WHY DO some people adopt such harsh tones against members of their group
who express dissenting views, no matter how rationally or honestly? In
general terms, not conforming to the mainstream view carries the risk of
ostracism. More specifically, the concept of self-hate seems to enjoy
the most currency among groups, minorities and peoples who feel under
attack, threatened, marginalized or demonized.
In the Jewish context, the long and painful history of anti-Semitism,
not to mention pogroms and the Holocaust, as well as popular Arab
hostility toward Israel, has bred a level of hyper-defensiveness.
This explains why the “self-hate” label – which gained popular currency
following Theodor Lessing’s 1930 book Der Jüdische Selbsthass (Jewish
Self-hatred) – probably has a longer history among Jews than among other
groups.
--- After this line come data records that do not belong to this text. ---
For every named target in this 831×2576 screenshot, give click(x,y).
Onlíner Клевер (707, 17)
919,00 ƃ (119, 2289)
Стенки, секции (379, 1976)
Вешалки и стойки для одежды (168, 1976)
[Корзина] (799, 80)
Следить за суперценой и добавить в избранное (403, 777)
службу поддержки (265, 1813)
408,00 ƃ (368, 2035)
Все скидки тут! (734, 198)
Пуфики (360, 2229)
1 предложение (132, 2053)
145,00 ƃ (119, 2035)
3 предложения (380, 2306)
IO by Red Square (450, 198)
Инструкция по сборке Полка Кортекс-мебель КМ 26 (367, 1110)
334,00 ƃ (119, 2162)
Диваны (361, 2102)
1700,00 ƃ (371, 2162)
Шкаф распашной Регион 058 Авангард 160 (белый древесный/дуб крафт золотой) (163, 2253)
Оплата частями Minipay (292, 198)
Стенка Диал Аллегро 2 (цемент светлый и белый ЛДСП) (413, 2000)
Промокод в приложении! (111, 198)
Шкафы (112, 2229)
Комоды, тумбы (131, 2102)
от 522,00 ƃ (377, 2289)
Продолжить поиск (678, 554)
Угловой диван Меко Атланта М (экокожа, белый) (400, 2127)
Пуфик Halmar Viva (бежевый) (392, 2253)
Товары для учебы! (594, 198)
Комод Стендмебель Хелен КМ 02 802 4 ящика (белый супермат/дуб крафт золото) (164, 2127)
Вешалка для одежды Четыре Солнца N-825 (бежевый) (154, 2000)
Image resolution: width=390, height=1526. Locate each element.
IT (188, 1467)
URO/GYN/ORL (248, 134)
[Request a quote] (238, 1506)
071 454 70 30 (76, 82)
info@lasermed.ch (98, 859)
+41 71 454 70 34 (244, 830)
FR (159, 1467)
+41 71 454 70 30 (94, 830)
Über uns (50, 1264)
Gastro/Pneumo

It can also be particularly vitriolic, as illustrated by the
toxic Jewish “SHIT list” of over 7,000 allegedly “Self-Hating and
Israel- Threatening” Jews.
This sense of embattlement engenders the misguided belief that Israel should be defended regardless of its actions.
Similarly, though Arabs have not experienced anything as apocalyptic as
the Holocaust, most of the Middle East lived through centuries of
foreign domination (Greek and Hellenic, Roman and Byzantine, Persian,
Arabian, Turkic and Ottoman, British and French, etc.) in which the
locals more often than not lived as second class citizens in their own
countries – over-taxed, oppressed, and largely excluded from power.
So when the promise of independence came around after the collapse of
the Ottoman Empire, the fact that the Palestinians were the first Arabs
to be denied their freedom has transformed the Palestinian question into
one of the most emotive issues in the collective Arab conscience,
leading many to view it with greater irrationality than most other
issues.
DOES THAT mean “self-hatred” doesn’t exist and no one deserves the
label? Of course it does, especially among people whose history or
contemporary reality makes them feel inferior to other groups.
For instance, what is termed “uqdet el-khawaga” (the foreigner complex)
is fairly prevalent among Arabs, who have internalized orientalist
stereotypes about themselves, and exhibits itself in aloofness toward
all things local, good or bad, and praise of all things Western. More
damagingly, there are and have been certain opportunist Arabs who are
willing to collaborate, intellectually or practically, with foreign
powers out to hurt their home countries, usually in return for material
rewards.
Likewise, some of history’s most virulent anti-Semites have been Jewish.
In addition, the condescension exhibited by some assimilated German
Jews – who also internalized negative orientalist stereotypes – toward
their Eastern European co-religionists, while not exactly “self-hatred,”
did betray a certain discomfort with their background and heritage.
The trouble is that self-hatred is not used as an honest intellectual
tool to examine the motives of a tiny minority. Rather, it is used as a
powerful weapon to silence criticism from within one’s own supposed
camp. But the only thing these alleged self-loathers hate is injustice,
no matter who commits it, and so they should, instead, be called justice
lovers.
In a context where “us” and “them” threatens to submerge us, we are in
desperate need of those who not only love their own side, but are
willing to show compassion for the other side.
And if that is self-hatred, then I’m proud to say I hate myself.